FRANKFORT, Ky. (Sept. 29, 2022) – Governor Beshear and Energy and Environment Cabinet Secretary Rebecca Goodman urged every Kentuckian to be alert as Fall wildfire hazard season in Kentucky begins October 1, bringing outdoor burning restrictions to the state.

“With regions of the Commonwealth recovering from flooding damage, it is especially important that all Kentuckians be vigilant with fire safety when outdoors,” Gov. Beshear said. “Think of others so that we can all be safe.”

The Commonwealth’s outdoor burning law (KRS149.400) prohibits burning between the hours of 6 a.m. and 6 p.m. (prevailing local time), if the fire is within 150 feet of any woodland, brushland, or fields containing dry grass or other flammable materials. These restrictions are in effect every fall (October 1 – December 15) and spring (February 15 – April 30) to help prevent wildfires.

“With Kentuckians heavily impacted by natural disasters over the last nine months, the division will continue to work hard to protect our fellow citizens and wildlife,” said Brandon Howard, Kentucky’s State Forester and Director of the Division of Forestry. “We ask that if debris burning occurs, take proper precautions to prevent fires from escaping and becoming wildfires.”

The Division of Forestry responds to more than 1,000 wildfires annually across the state. Studies show that 99% of all wildfires in Kentucky are from human activity. Arsonists start over half of the wildfires, and the second leading cause is debris fires that escape. If a fire escapes from the burning of debris, immediately contact the nearest Division of Forestry field office, or the local fire department.

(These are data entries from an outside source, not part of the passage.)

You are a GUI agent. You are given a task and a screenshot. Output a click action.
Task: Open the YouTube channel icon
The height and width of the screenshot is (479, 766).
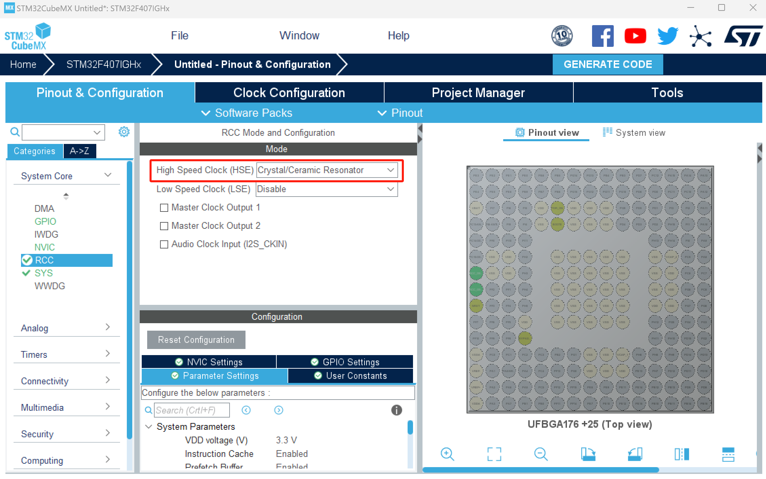click(x=635, y=36)
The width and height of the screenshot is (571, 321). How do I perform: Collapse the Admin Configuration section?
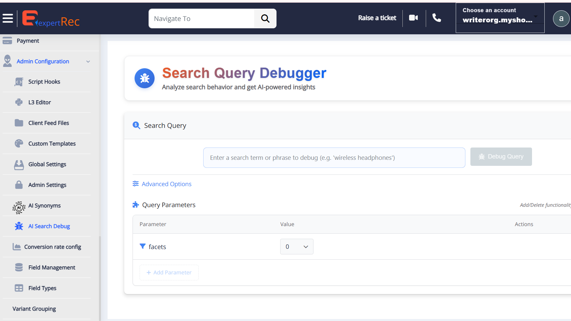88,62
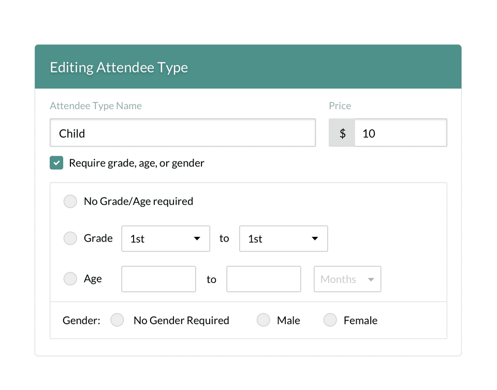Click the Months dropdown caret arrow
The width and height of the screenshot is (497, 390).
[371, 280]
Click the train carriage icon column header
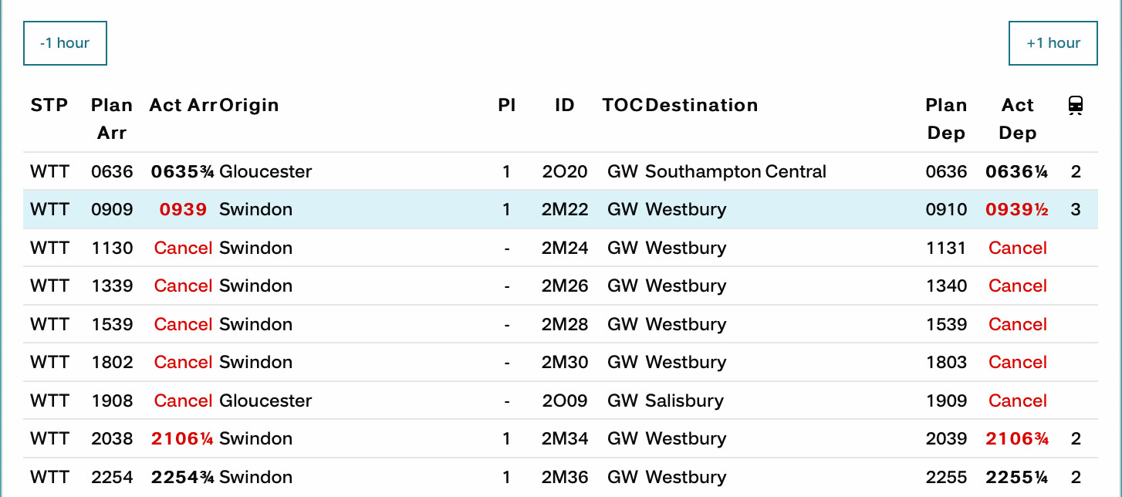The height and width of the screenshot is (497, 1122). pyautogui.click(x=1076, y=105)
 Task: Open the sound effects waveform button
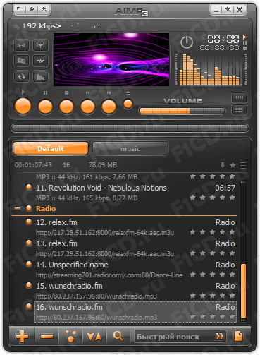pyautogui.click(x=40, y=61)
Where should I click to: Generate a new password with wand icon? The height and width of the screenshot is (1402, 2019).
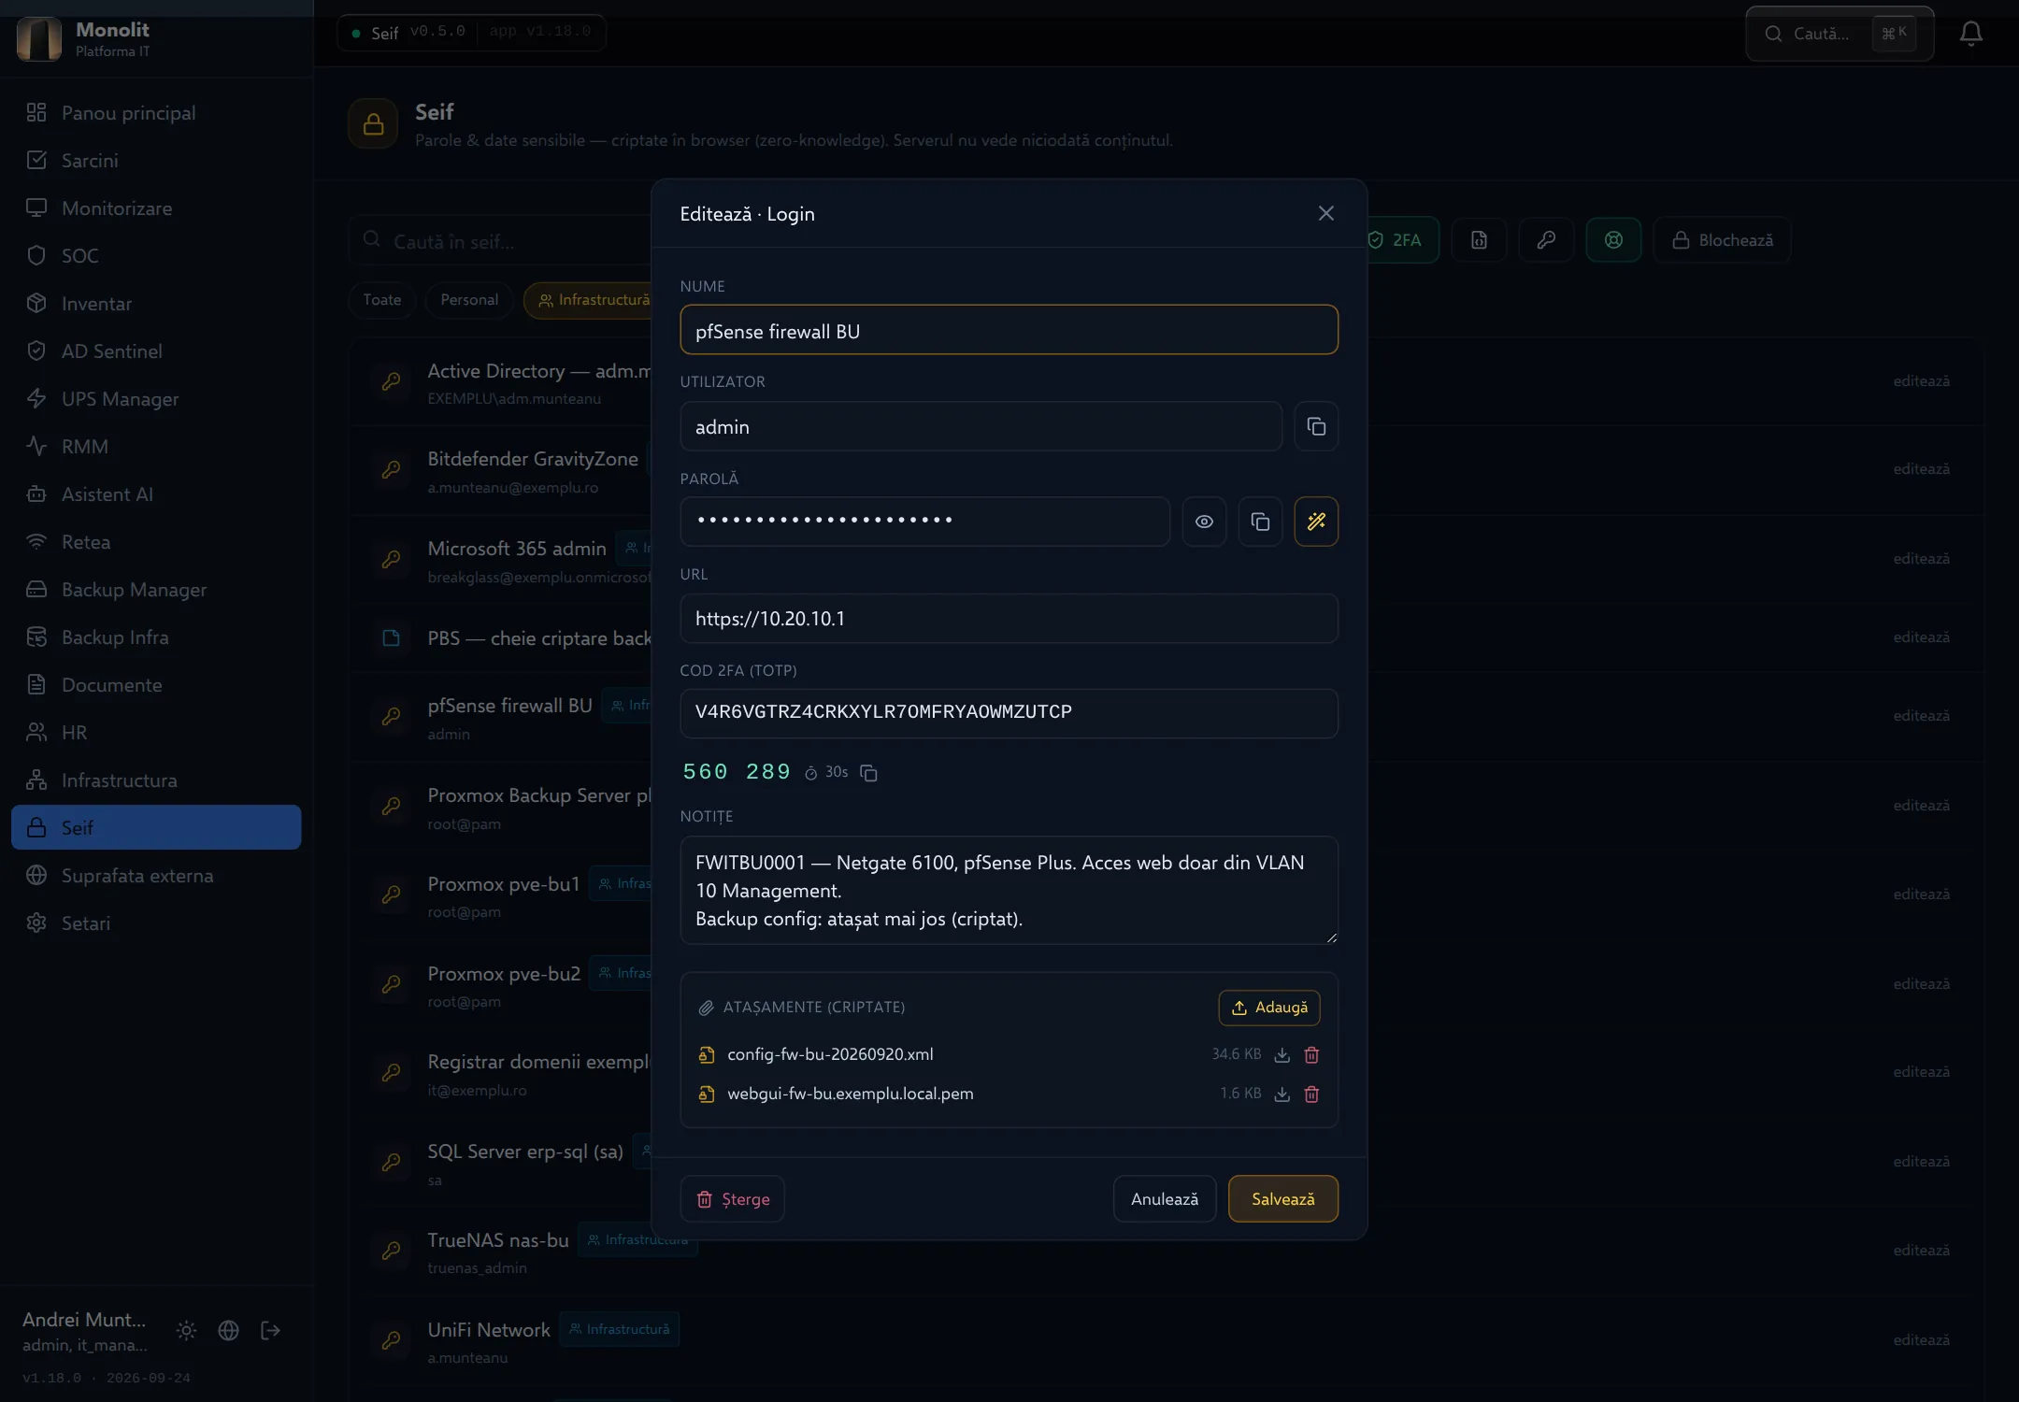1316,522
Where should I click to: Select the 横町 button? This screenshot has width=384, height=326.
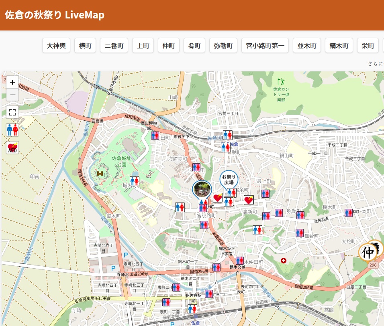(x=85, y=46)
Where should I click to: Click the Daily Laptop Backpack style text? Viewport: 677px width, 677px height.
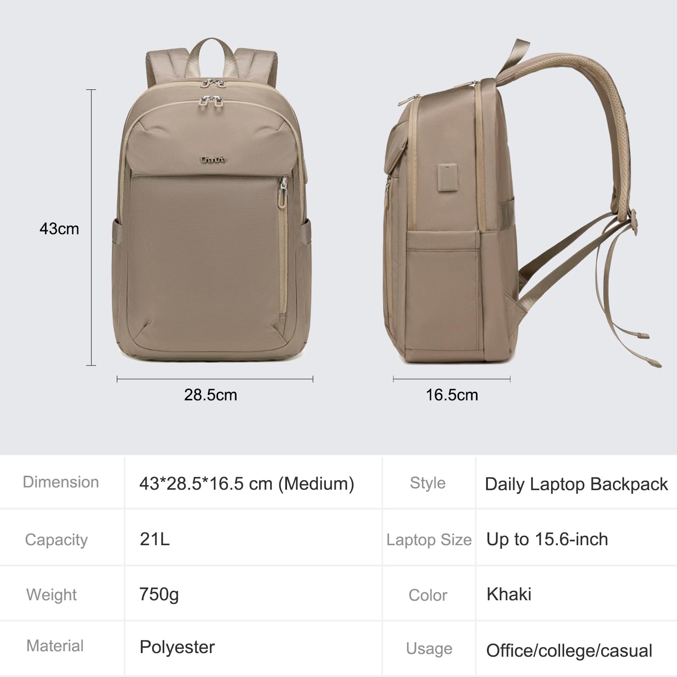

The Commonwealth has more than 12 million acres of forested area, with almost all of them available for timber production. This acreage also provides a critical habitat for many game and nongame wildlife species, including deer, turkey, elk, and black bears.

“It is vitally important that we don’t lose any of this resource due to carelessness with fire,” Cabinet Secretary Goodman said. “Please be responsible and be safe.”

To help prevent wildfires, KDF recommends the following precautions:

  • Be aware of all outdoor burning restrictions, including forest fire hazard seasons, air pollution regulations, restrictions imposed by local ordinances, and county burn bans.
  • The Kentucky Division for Air Quality has information on addressing the disposal of storm and flood debris at https://eec.ky.gov/Environmental-Protection/Air/Documents/StormDebris082720.pdf
  • Avoid burning debris during fire hazard seasons and during times of dry, windy conditions. Outdoor burning is illegal between the hours of 6 a.m. and 6 p.m. in or within 150 feet of any woodland or brushland during wildfire hazard seasons.
  • Incorporate “Firewise” practices around homes and communities in forested areas. Firewise practices include creating a defensible space around homes by removing leaves, debris, and firewood to ensure access for safety personnel and equipment in rural or isolated areas.
  • Report suspicious acts of arson to the nearest Kentucky State Police post or call the Target Arson Hotline at 1-800-27-ARSON.

Contact your local fire department or county judge-executive’s office for questions regarding local burn bans. Residents should call the Division for Air Quality at 1-888-BURN-LAW to learn about other specific regulations before burning anything.